§ **INSTRUCTIONS TO FOLLOW**
Pull each line containing "Given" out of the data and copy it.

§ **DATA TO USE**
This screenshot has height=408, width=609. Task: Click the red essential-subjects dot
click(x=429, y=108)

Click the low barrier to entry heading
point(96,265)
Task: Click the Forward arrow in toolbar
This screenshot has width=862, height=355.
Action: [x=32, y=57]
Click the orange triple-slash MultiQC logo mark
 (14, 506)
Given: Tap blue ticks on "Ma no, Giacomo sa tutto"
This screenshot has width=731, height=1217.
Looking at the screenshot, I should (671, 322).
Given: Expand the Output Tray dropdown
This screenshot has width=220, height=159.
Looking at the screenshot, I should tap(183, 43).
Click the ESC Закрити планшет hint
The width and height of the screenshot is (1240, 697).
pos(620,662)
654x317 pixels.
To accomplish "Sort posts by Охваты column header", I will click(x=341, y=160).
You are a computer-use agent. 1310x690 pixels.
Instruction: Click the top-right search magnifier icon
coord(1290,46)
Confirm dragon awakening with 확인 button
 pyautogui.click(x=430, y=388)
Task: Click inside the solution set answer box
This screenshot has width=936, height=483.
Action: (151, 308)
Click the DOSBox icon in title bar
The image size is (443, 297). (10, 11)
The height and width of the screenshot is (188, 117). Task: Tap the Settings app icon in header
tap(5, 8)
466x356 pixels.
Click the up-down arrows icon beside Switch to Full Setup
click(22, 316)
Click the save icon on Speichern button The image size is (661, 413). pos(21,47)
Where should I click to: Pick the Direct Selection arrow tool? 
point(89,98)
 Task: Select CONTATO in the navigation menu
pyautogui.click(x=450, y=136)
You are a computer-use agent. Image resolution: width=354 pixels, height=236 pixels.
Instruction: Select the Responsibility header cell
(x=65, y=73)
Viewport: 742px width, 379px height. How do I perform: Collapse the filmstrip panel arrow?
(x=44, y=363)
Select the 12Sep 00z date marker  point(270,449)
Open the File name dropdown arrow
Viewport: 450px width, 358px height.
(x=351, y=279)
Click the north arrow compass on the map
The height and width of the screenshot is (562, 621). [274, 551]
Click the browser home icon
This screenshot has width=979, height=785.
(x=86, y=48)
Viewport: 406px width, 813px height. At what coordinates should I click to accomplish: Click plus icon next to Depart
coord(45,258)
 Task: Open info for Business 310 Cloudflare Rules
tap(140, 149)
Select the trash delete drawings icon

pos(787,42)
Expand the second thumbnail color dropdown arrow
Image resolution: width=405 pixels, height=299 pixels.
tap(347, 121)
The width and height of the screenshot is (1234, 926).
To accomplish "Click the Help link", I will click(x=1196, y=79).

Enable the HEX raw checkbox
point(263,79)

§ **RESPONSE TO THIS EXERCISE**
Given: Tap blue ticks on "Ma no, Giacomo sa tutto"
Given: Expand the Output Tray dropdown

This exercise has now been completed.